Dio dio dio, che pace, che armonia, che semplicità bucolica, che universalità...
Sembra il primo premio al concorso "Ehi, fratello dei fiori, fai un disco che non dia fastidio a nessuno e pace universale", ma in realtà un po' irrita, perchè lui canta così "flat", ma così flat... (cioè senza modulare la voce). A dire il vero tutta la musica, melodie, ritmica, arrangiamenti scivola via, senza un tremolo, un grumo narrativo, uno scatto, o una (dico una) incertezza o variazione di volume o di tono o di intensità emotiva, niente.
Come quello che va a una festa, invitato speciale della serata, e nessuno si accorge che c'era, e nessuno si chiede dove sarà finito, e fanno senza.
A parte la premessa da disco terribile, in realtà il prodotto non è urendo, no, no no no per niente. Per un 75% potrebbe essere catalogato tra Cat Stevens e Simon&Garfunkel, o tra gli ascendenti di quei due lì, gli svedesi odiosi (kings of convenience).

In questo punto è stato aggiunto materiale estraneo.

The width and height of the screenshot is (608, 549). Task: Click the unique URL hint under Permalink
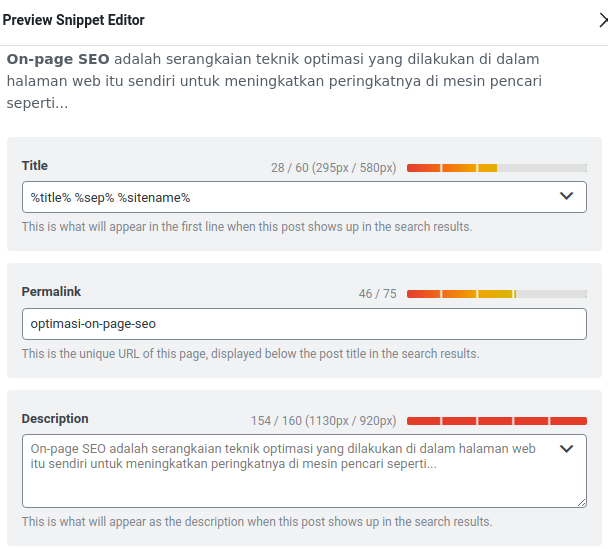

Il rimanente 25% va nell'onda lunga della psichedelia un po' folk un po' country, tra Grateful Dead e David Bowie, ma con questa voce a salve, efeba, eunuca, che viene da stropicciarsi le orecchie, "sostituisci le cuffiette, che magari c'è un'interferenza"... No, chiaro, è anche il 73, mica è una cretineria, siamo tutti alternativi e bravissimi...
Solo che a me non va giù, nonostante la confezione e il lubrificante a base acquosa, non riesco a dare il giro. C'è pure una canzone "Andalucia"...
Voto: il professore è incompetente, e dà dal 5 al 6 (sa, l'impegno del ragazzo...)
Giudizio: potefa fare non di più, non di meglio, ma di altro.